---
title: "Claude Vision API: Analyzing Images and Documents at Scale"
description: "Complete guide to using Claude's vision capabilities for image analysis, document processing, and OCR at scale. Covers image formats, multi-image analysis, PDF processing, prompt engineering for vision tasks, and cost optimization."
canonical: https://callsphere.ai/blog/claude-vision-api-documents-at-scale
category: "Agentic AI"
tags: ["Claude Vision", "Image Analysis", "Document Processing", "OCR", "Claude API", "Anthropic"]
author: "CallSphere Team"
published: 2026-01-30T00:00:00.000Z
updated: 2026-06-05T02:44:18.475Z
---

# Claude Vision API: Analyzing Images and Documents at Scale

> Complete guide to using Claude's vision capabilities for image analysis, document processing, and OCR at scale.
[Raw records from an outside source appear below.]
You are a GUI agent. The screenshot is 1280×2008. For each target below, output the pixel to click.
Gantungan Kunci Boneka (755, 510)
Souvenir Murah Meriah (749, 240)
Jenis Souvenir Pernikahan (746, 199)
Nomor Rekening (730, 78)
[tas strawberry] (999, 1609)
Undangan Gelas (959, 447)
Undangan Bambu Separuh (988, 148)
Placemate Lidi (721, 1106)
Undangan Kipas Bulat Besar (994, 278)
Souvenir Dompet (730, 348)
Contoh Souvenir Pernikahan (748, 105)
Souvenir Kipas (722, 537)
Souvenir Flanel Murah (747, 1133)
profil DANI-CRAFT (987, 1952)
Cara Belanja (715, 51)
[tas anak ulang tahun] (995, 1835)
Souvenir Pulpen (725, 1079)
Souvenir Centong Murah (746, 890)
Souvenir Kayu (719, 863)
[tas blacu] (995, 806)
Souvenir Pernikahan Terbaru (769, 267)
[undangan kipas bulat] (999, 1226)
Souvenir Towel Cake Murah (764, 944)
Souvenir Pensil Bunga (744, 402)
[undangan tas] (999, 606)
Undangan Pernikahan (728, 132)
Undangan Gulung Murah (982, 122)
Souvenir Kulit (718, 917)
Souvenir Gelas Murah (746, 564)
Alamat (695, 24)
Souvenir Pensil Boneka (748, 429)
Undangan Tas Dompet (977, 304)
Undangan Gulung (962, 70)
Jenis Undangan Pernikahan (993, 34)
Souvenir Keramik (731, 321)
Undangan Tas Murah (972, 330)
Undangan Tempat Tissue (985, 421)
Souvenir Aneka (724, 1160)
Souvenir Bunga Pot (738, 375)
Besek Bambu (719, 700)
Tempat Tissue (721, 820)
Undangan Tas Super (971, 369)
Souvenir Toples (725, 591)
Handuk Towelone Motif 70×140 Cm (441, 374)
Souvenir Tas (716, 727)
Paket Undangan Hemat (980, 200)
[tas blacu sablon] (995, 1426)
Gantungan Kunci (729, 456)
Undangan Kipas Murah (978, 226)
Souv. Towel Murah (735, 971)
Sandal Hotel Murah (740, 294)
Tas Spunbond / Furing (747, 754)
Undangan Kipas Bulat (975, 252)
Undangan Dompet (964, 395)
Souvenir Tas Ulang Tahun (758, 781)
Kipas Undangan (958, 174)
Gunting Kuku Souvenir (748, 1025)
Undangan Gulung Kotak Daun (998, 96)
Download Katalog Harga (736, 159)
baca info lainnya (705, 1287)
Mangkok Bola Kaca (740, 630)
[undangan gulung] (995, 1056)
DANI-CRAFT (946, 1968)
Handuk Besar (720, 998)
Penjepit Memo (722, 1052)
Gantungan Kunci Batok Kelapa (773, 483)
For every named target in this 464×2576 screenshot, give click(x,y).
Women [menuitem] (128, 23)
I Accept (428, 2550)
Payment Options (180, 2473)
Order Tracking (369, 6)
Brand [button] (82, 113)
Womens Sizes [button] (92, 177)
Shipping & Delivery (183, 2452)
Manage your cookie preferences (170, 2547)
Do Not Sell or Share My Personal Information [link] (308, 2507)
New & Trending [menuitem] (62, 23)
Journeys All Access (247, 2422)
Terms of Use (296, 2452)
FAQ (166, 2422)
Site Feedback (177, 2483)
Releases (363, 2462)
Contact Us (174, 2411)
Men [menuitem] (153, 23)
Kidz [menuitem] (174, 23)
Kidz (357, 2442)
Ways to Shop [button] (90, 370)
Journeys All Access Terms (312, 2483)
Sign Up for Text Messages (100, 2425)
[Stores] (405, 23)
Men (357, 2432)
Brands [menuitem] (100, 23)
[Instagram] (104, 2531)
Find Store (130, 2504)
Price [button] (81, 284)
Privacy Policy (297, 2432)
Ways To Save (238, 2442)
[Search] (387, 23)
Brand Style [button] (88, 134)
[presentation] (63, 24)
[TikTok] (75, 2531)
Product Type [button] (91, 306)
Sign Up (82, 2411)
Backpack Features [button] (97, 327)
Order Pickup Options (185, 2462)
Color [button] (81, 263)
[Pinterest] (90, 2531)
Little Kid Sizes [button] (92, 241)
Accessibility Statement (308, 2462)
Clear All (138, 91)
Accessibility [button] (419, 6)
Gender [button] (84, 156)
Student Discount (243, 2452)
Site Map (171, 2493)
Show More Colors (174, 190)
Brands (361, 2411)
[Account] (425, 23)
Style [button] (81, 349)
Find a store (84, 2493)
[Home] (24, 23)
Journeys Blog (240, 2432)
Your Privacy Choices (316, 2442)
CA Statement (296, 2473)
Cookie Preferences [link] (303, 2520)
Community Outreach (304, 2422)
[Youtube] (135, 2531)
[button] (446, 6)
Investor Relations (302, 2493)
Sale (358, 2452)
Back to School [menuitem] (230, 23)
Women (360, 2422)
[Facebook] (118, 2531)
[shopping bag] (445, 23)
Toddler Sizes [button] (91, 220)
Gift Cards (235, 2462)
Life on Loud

Covers image formats, multi-image analysis, PDF processing, prompt engineering for vision tasks, and cost optimization.

## Claude's Vision Capabilities

Claude can process images alongside text, enabling a wide range of applications: document OCR, chart analysis, UI screenshot review, product image classification, medical image triage, and more. Vision is available across all Claude models (Opus, Sonnet, Haiku) with the same API interface.

Unlike dedicated OCR tools or computer vision models that only extract specific features, Claude understands images holistically. It can read text, interpret charts, describe visual layouts, identify objects, and reason about relationships between visual elements -- all in a single API call.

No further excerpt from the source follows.